92% of the Hamburg residents surveyed still like living in their residential area. At the same time, however, there are warning signs that tell of a perceived descent: almost half of them often or very often notice the littering of streets and green spaces in their own district. About a third perceive “groups hanging around”. A fifth notice graffiti and inappropriate noise. Rarely (less than 10%) are vandalism, quarrels and fights in public spaces noticed.

The difference between Germans and non-Germans

Finally, it is interesting to what extent people with and without a migration background feel safe. During the day, people with a migration background feel a little less safe than “people without a migration background”, i.e. Germans. [I guess they’re afraid that the police are more alert and will pounce on them more easily while they are committing crimes.] The differences are greater at night, and the relationship is reversed: Germans now feel significantly more insecure than people with a migration background.

In contrast, “people with a migration background” fear much more frequently that they will become victims of prejudiced crime, terrorism and physical harm. They are also more likely to engage in martial arts to protect themselves from crime. This can be related to very different factors, such as the residential areas where the migrants live. Germans without a migration background, on the other hand, more often protect themselves against burglary. Incidentally, the average fear of crime in Hamburg-Mitte and Hamburg-Harburg is significantly higher than in many other districts.

According to the BKA report, every second victim of physical harm nationwide suspects that they were attacked because of “group-related prejudices” — if nothing else, this also illuminates the progressive tribalization, the transition to the multicultural tribal state in Germany. [Shows you clearly how well these measures for integration work. I could have saved them a lot of money and told them that for free.] Of course, there should also be groups other than ethnic groups. Incidentally, men are more likely to be the victims of crime overall; only in the case of sexual offenses and partnership violence is it different.

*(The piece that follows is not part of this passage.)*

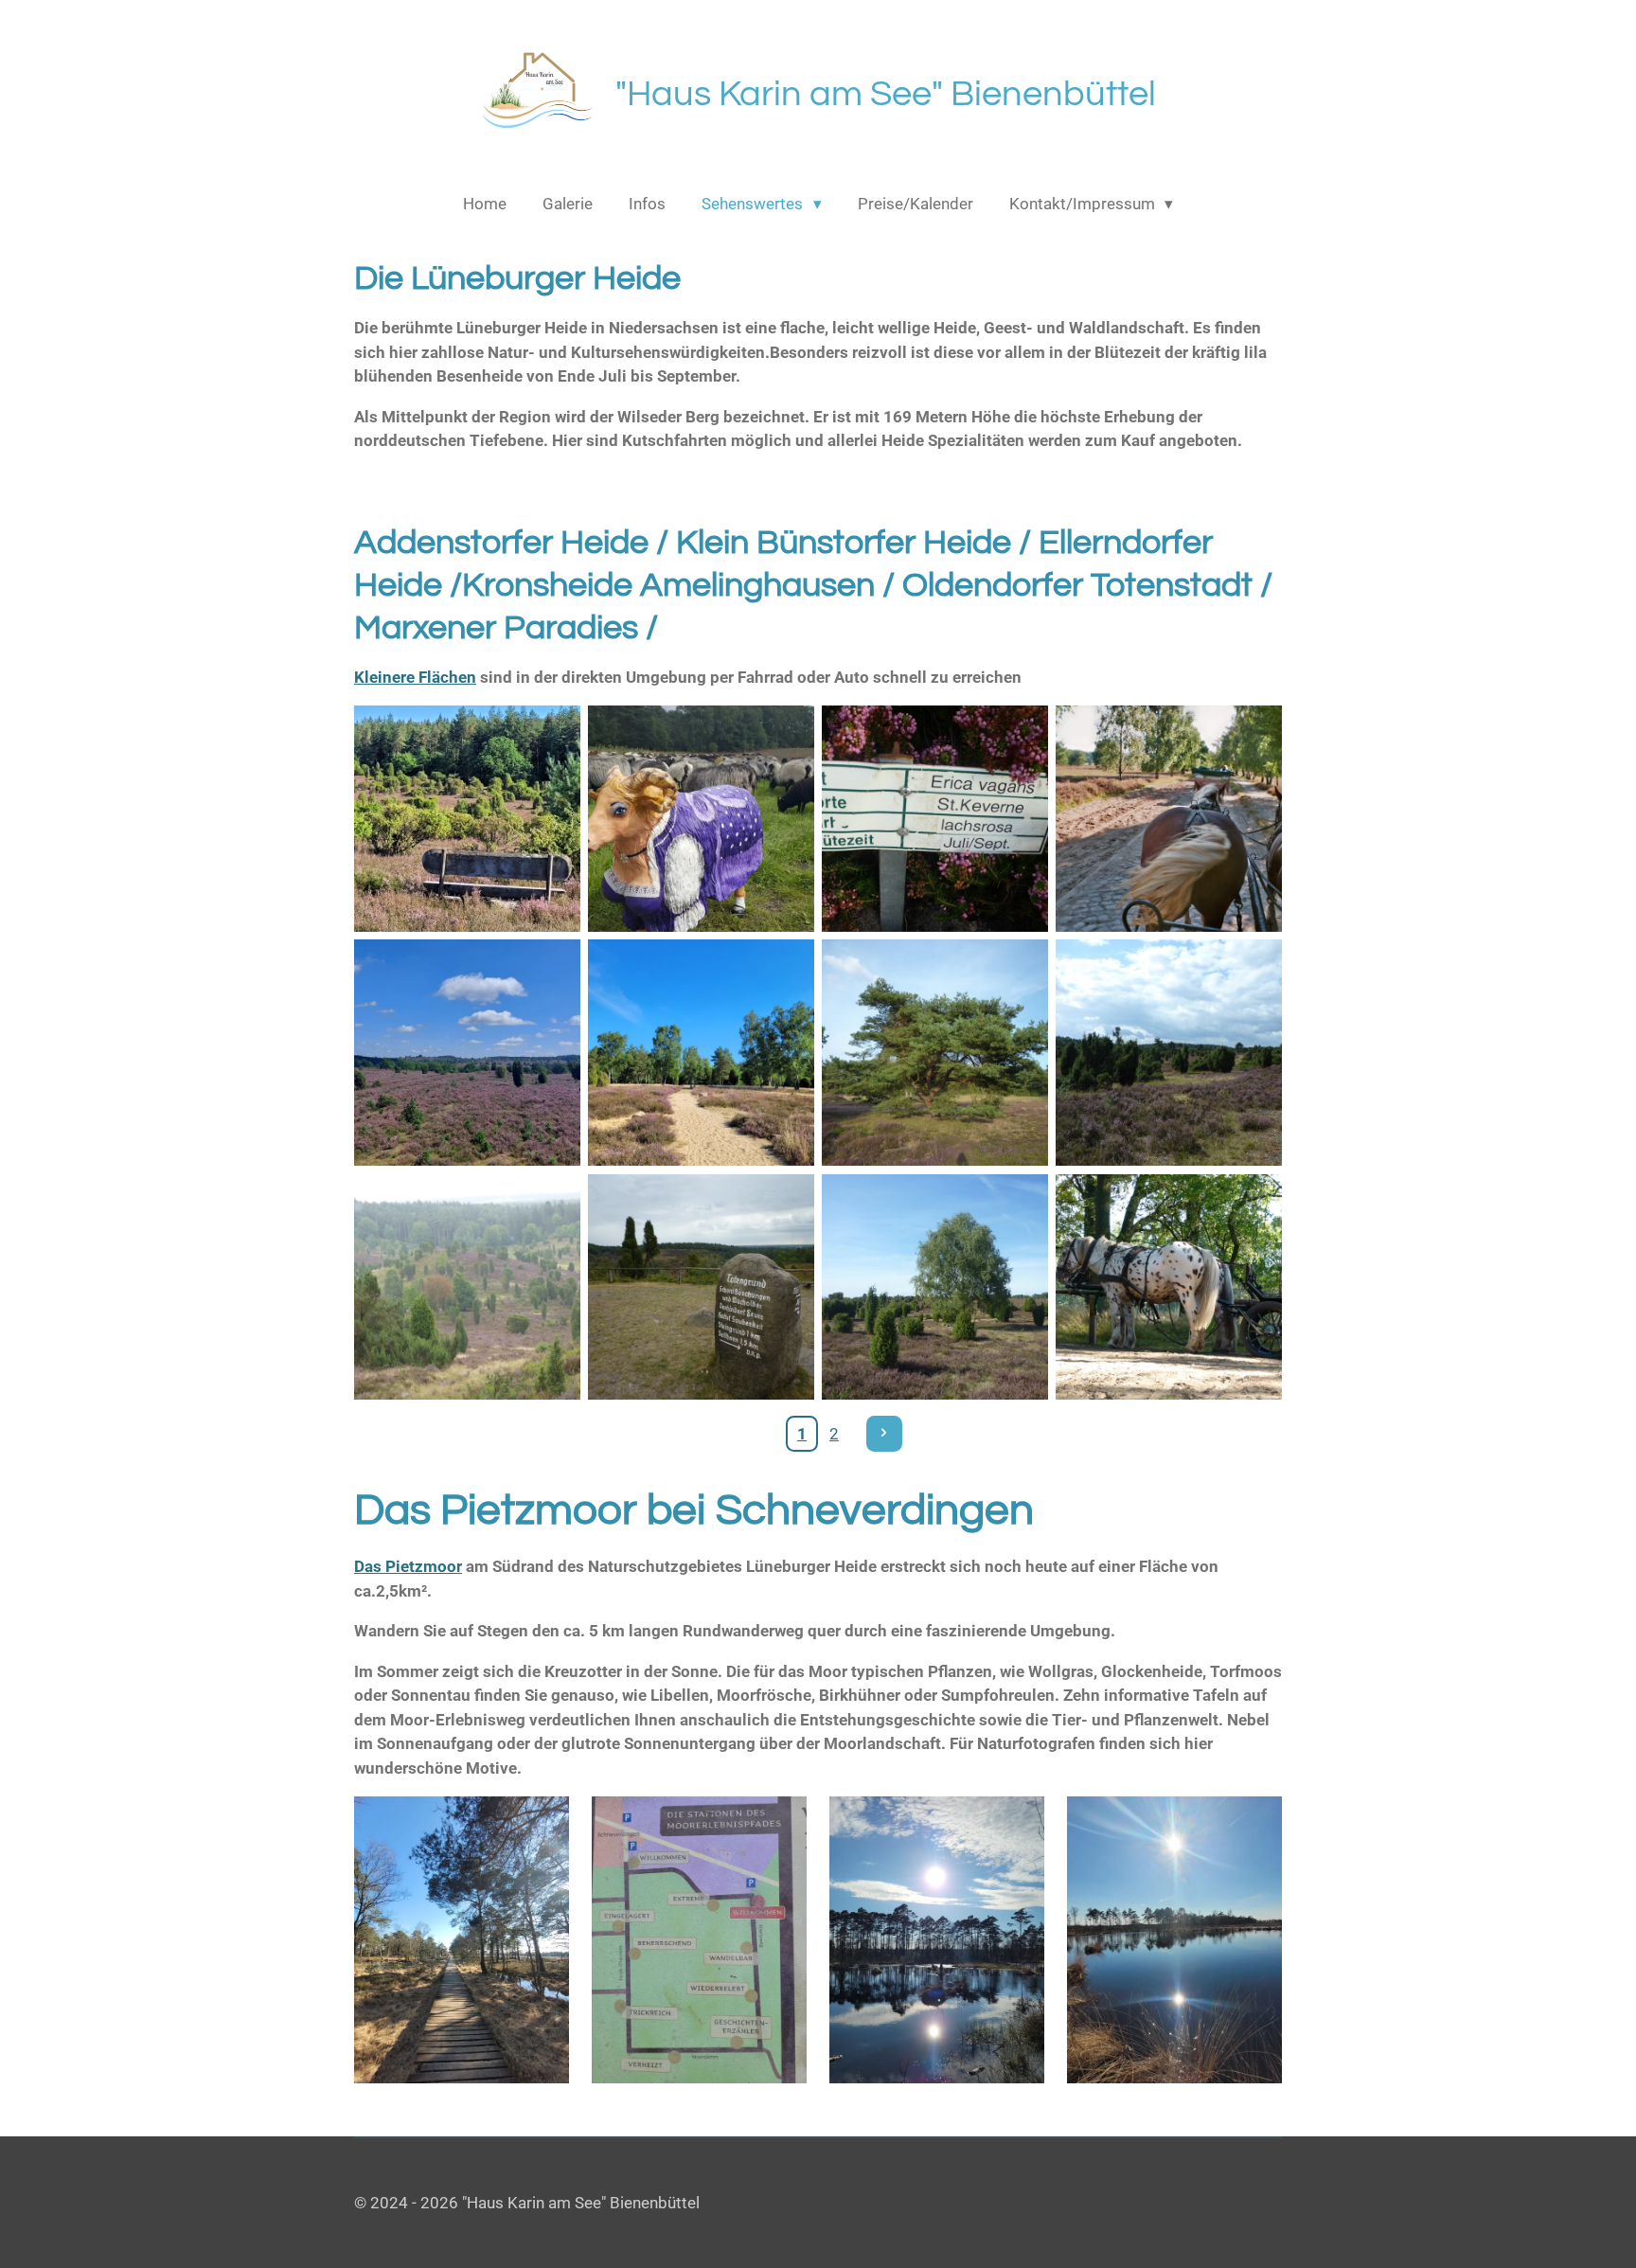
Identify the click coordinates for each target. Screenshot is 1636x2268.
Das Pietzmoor (408, 1566)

Afterword from the translator:

Why are they so surprised that this will happen? Isn’t it obvious? When you invite all of the third-world criminals into your country you shouldn’t be surprised that crime spirals out of control and gets real violent. But common sense is something those puppeticians, placed into seats of power by the puppeteers, do not possess. Common sense is after all something that no “(s)elected” puppetician should ever have. Should they display even the most miniscule shred of it, their political career will be terminated, one way or the other. A serious popular revolution is needed to turn things around, but these will now become seriously bloody because of the complacency of the “electorate” for such a long time. I guess that’s why they invented “consumerism”, and made it so addictive to the masses that they can no longer see clearly what’s in front of their own eyes and noses. I wonder if I will go to my grave, after having fought this fight almost all my adult life while being called names, without having seen even a partial victory against these evils that are being perpetrated for such a long time against humanity by the select few. I hope NOT.

2 thoughts on “The Mean Streets of Hamburg

  1. Why is it shocking that melanin-enriched areas are just as dangerous in Germany as they are everywhere else?

    Play stupid games, win stupid prizes.

  2. I never fear being in any European city after dark, for I am always armed and unafraid to go where no ones dare, the Germans should be of the same mindset, for once the 3rd worlders really start fearing you, they will leave you the bloody heck alone.